On 2 July 1987, the tanker Glacier Bay struck a submerged object in Montague Strait and spilled 125,000 gallons of oil. The ship was en route to a refinery in Cook Inlet from Valdez, Alaska, when the incident occurred. Sedge was dispatched as the floating command center for the 21 vessels trying to recover the oil. On 24 March 1989, another tanker out of Valdez met a worse fate. Exxon Valdez ran aground on Bligh Reef in Prince William Sound spilling 10,800,000 USgal of crude oil.  Sedge was the first Coast Guard cutter to respond to the scene. An Open Water Oil Containment and Recovery System was embarked and Sedge skimmed more than 8,900 barrels of oil from the sea. At various points during the spill response she also conducted shoreline surveys and air traffic control duties. In 1990 Sedges crew constructed the lighted beacon that now marks Bligh Reef.

Other oil spill responses included fire fighting in Cook Inlet when the Steelhead platform owned by Marathon Oil had a blow-out in December 1988. In January 1989, a 280 ft barge loaded with 2 million gallons of diesel fuel began sinking in high seas and stormy weather. Attempts to regain control of the barge proved unsuccessful in the bad weather. She leaked half her cargo while drifting for 17 days. At this point the Coast Guard decided that it was less risky to sink her far from shore than to chance another large oil spill on the coast while trying to save what was left of the barge. Sedge sank her with 1,500 rounds of 20 mm gunfire 12 mi off the Semidi Islands.

Sedge underwent a major renovation in a Bellingham, Washington shipyard from October 1989 to April 1990. Two new EMD 8-645 main engines were installed. Her generators, refrigeration, and propeller shaft seals were replaced. Her crew quarters were modernized and asbestos was removed. This renovation cost approximately $2 million.
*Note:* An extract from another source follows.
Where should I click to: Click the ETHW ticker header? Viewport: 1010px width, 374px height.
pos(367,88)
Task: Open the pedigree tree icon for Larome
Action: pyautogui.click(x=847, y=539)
The Coast Guard planned for an orderly replacement of its World War II-vintage buoy tenders, retiring the older vessels as new ships were launched. Sedge was decommissioned as part of this process at a ceremony in Homer, Alaska on 15 November 2002. Sedge earned several awards during her Coast Guard service including the World War II Victory medal, Navy Occupation Service medal, three Coast Guard Unit Commendations, two Meritorious Unit Commendations, Special Operations Service ribbon, Arctic Service medal, and six E-ribbons.

== Nigerian service ==
Theft of crude oil in the Niger Delta region of Nigeria was significant in the early 2000s. ChevronTexaco reported that it lost $500 million to civil disturbances in Nigeria between 2002 and 2003. To combat the shipment of stolen oil, the U.S. Security Assistance Program arranged to transfer four 180-foot buoy-tenders to the Nigerian Navy. Sedge was the first of these. She was commissioned in the Nigerian Navy on 21 December 2002. The ship was renamed NNS Kyanwa and given a new pennant number, A501.
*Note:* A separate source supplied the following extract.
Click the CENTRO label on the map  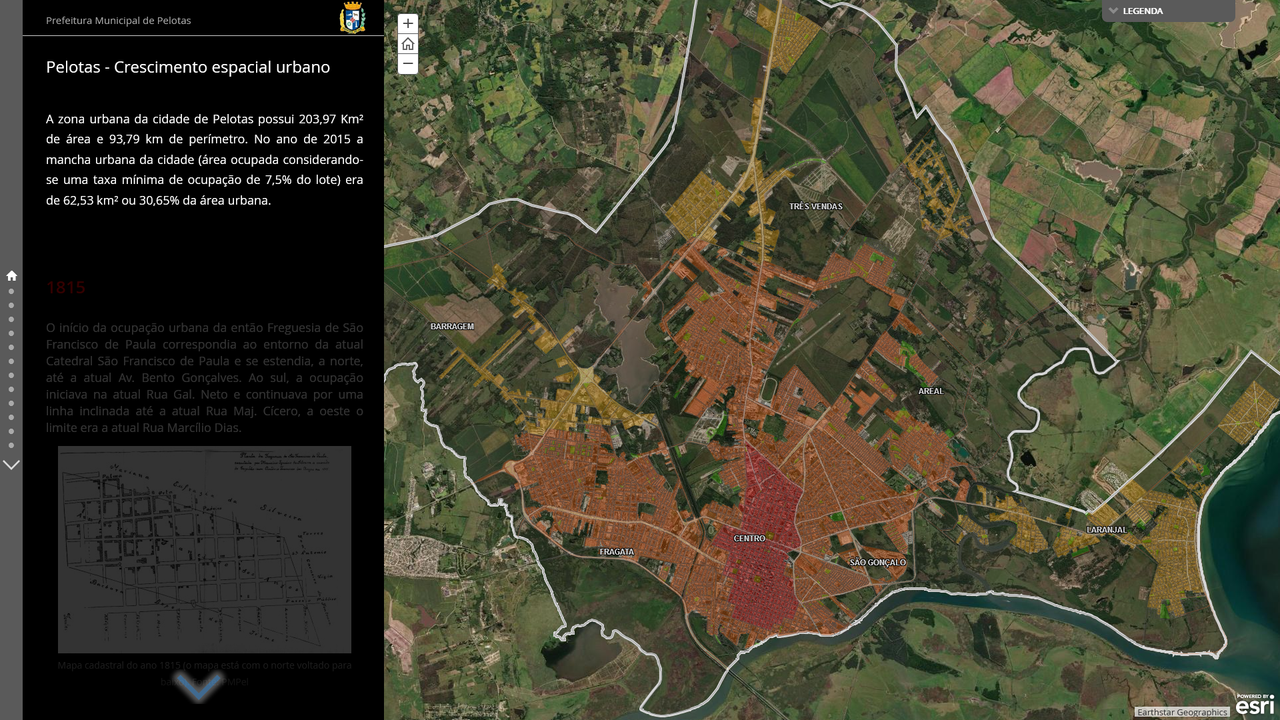pyautogui.click(x=750, y=539)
Kyanwa has been used to suppress shipments of stolen oil, and more recently to suppress pirate attacks on legitimate shipping. Kyanwa was part of Operation Tsare Teku, a Nigerian naval response to growing piracy, when it was launched in April 2016. She has been less effective than more modern ships because the small pirate vessels are considerably faster than the former buoy tender. She was dropped from later phases of Tsare Teku. The ship participated in the multinational "Exercise Grand Africa Nemo" in 2020.